Учтивейше Тредиаковский спрашивал у Креницына:
— Сынок мой! Уж ты скажи мне честно, куда везешь?
— На Зверовой двор, где слон обретается.
— Эва! — отвечал поэт, нос варежкой растирая. — Да на что же я зверью всякому понадобился?
— Приказано везти туда от министра ВолынскогоКабинет пролетел мимо судьбы, но страх после него остался. Василий Кириллович начал тут отроку-кадету выговор учинять «для того, что он таким объявлением может человека жизни лишить или, по крацней мере, в беспамятствие привести…»
— Ты, сынок, сам рассуди, как плохо поступаешь. Кабинетом матушки-государыни застращав. Ведь я тоже не железный, а живой и чувствующий, отчего со мною мог в санках удар приключиться.
Дорогой они повздорили малость. Кадет считал себя персоной, выше поэта стоящей, и он обиделся на Тредиаковского:
— Министру жаловаться на вас изволю.
— Ну, вези. Министр, чай, не глупей тебя… Поймет!
Когда к Зверовому двору подъехали, уже стемнело. Креницын сразу убежал для доклада Волынскому — в амбар, где слон стоял. Тредиаковский за ним не поспел, чтобы жалобу раньше принесть. Возле забора остановился и смотрел поэт, как толпится народ ради репетиции маскарада свадебного. Самоеды тут оленей гоняли, калмыки верблюдов за ноздри тащили, свиньи хрюкали, собаки лаяли, было пестро и шумно. Собрание красочных одежд иноплеменных, лиц раскосых и смуглых, музыка варварская — все это ошеломляло.
Из амбара, где слон в тепле содержался, скорым шагом выскочил Волынский, за ним вприпрыжку семенил кадет. Кабинет-министр подошел к поэту и сразу треснул его кулаком в ухо.
— А-а, это ты! — сказал вместо «здравствуй» и в полный мах поправил ему голову с другой стороны. — Ты, гнида куракинска, почто приказов моих не исполняешь?

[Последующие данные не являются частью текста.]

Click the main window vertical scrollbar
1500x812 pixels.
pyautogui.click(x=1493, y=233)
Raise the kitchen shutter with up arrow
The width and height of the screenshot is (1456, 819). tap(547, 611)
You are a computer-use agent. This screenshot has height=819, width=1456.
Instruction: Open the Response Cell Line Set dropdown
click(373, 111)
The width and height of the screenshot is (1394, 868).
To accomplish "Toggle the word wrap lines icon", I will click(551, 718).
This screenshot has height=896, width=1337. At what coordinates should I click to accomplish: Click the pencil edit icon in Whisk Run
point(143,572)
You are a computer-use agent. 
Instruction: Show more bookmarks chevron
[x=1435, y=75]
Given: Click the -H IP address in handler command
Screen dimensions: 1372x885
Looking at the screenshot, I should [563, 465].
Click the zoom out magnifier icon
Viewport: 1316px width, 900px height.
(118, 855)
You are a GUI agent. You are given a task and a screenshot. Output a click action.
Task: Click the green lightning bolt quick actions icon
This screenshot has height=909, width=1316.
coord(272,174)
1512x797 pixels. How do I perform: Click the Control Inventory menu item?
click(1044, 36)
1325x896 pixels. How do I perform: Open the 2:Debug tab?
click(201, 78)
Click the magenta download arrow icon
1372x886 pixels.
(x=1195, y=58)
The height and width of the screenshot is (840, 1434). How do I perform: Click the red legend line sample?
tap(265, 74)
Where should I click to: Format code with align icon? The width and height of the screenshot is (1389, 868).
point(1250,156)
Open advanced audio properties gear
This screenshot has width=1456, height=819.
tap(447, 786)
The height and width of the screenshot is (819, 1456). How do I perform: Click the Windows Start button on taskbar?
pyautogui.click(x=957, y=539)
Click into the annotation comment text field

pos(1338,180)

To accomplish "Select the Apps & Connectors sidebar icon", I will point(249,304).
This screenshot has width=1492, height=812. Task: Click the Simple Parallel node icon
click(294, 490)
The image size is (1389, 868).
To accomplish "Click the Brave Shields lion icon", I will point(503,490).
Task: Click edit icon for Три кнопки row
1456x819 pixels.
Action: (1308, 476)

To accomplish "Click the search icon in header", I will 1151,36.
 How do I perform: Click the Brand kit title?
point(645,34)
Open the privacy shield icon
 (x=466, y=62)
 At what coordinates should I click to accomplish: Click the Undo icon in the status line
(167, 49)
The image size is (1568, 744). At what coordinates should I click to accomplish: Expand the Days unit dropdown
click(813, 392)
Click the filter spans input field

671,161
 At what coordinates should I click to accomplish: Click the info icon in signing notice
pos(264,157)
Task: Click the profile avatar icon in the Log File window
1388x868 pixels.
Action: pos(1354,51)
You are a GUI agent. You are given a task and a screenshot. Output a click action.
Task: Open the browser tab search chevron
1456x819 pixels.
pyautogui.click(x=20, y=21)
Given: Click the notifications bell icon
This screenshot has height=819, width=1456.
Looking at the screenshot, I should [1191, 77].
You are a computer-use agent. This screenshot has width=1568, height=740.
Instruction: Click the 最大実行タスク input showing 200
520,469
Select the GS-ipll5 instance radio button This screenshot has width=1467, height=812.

Тредиаковский слова не успел сказать, как Волынский (мужик крупный и здоровущий) взялся охаживать его слева направо, только голова поэта моталась.
Последовал заключительный тычок кулаком в левый глаз, и пестрота репетиции сразу померкла перед поэтом, наблюдаемая им лишь вполовину природного зрения…
Вот тогда Василий Кириллович заплакал.